— Start Provided records —

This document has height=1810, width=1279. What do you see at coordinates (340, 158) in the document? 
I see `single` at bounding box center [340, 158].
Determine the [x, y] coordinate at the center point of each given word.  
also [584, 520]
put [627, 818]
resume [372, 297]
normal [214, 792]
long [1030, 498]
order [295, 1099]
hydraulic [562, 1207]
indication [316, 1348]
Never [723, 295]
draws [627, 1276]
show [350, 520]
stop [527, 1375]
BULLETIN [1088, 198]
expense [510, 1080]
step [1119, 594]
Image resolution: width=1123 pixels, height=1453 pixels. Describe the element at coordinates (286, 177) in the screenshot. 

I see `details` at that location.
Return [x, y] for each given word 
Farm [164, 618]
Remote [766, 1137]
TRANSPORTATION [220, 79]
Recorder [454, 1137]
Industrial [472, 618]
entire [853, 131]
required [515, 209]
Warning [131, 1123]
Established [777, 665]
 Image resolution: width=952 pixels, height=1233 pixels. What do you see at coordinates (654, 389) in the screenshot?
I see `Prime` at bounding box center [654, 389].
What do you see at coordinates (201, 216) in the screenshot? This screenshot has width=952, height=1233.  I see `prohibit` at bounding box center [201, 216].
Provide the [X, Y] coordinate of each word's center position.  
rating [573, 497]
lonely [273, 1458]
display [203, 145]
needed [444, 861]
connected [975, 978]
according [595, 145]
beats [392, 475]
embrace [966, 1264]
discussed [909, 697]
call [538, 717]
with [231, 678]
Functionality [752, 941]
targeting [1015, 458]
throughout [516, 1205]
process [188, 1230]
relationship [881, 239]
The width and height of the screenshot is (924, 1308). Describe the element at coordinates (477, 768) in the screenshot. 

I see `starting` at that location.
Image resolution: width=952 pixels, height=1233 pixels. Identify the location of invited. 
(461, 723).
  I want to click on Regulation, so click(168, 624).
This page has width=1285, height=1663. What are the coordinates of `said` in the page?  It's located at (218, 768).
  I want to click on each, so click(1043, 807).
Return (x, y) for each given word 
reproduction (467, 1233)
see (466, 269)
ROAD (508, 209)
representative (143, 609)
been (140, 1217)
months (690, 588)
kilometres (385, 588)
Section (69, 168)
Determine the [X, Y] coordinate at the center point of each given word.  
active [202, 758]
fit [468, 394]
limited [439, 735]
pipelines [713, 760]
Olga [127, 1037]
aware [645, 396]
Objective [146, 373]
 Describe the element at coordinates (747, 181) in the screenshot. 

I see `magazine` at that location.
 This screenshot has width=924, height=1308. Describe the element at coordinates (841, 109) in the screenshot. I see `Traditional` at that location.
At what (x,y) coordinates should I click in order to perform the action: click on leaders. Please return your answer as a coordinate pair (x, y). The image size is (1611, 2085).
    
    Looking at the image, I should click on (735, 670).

— End Provided records —

Exercise brief :: Render the lines of the data from the line containing "stop [527, 1375]" through the line containing "Olga [127, 1037]", both included, as a JSON array of strings with one string per line, leaving out blank lines.

Exercise solution ::
[
  "stop [527, 1375]",
  "BULLETIN [1088, 198]",
  "expense [510, 1080]",
  "step [1119, 594]",
  "Image resolution: width=1123 pixels, height=1453 pixels. Describe the element at coordinates (286, 177) in the screenshot. ",
  "I see `details` at that location.",
  "Return [x, y] for each given word ",
  "Farm [164, 618]",
  "Remote [766, 1137]",
  "TRANSPORTATION [220, 79]",
  "Recorder [454, 1137]",
  "Industrial [472, 618]",
  "entire [853, 131]",
  "required [515, 209]",
  "Warning [131, 1123]",
  "Established [777, 665]",
  " Image resolution: width=952 pixels, height=1233 pixels. What do you see at coordinates (654, 389) in the screenshot?",
  "I see `Prime` at bounding box center [654, 389].",
  "What do you see at coordinates (201, 216) in the screenshot? This screenshot has width=952, height=1233.  I see `prohibit` at bounding box center [201, 216].",
  "Provide the [X, Y] coordinate of each word's center position.  ",
  "rating [573, 497]",
  "lonely [273, 1458]",
  "display [203, 145]",
  "needed [444, 861]",
  "connected [975, 978]",
  "according [595, 145]",
  "beats [392, 475]",
  "embrace [966, 1264]",
  "discussed [909, 697]",
  "call [538, 717]",
  "with [231, 678]",
  "Functionality [752, 941]",
  "targeting [1015, 458]",
  "throughout [516, 1205]",
  "process [188, 1230]",
  "relationship [881, 239]",
  "The width and height of the screenshot is (924, 1308). Describe the element at coordinates (477, 768) in the screenshot. ",
  "I see `starting` at that location.",
  "Image resolution: width=952 pixels, height=1233 pixels. Identify the location of invited. ",
  "(461, 723).",
  "  I want to click on Regulation, so click(168, 624).",
  "This page has width=1285, height=1663. What are the coordinates of `said` in the page?  It's located at (218, 768).",
  "  I want to click on each, so click(1043, 807).",
  "Return (x, y) for each given word ",
  "reproduction (467, 1233)",
  "see (466, 269)",
  "ROAD (508, 209)",
  "representative (143, 609)",
  "been (140, 1217)",
  "months (690, 588)",
  "kilometres (385, 588)",
  "Section (69, 168)",
  "Determine the [X, Y] coordinate at the center point of each given word.  ",
  "active [202, 758]",
  "fit [468, 394]",
  "limited [439, 735]",
  "pipelines [713, 760]",
  "Olga [127, 1037]"
]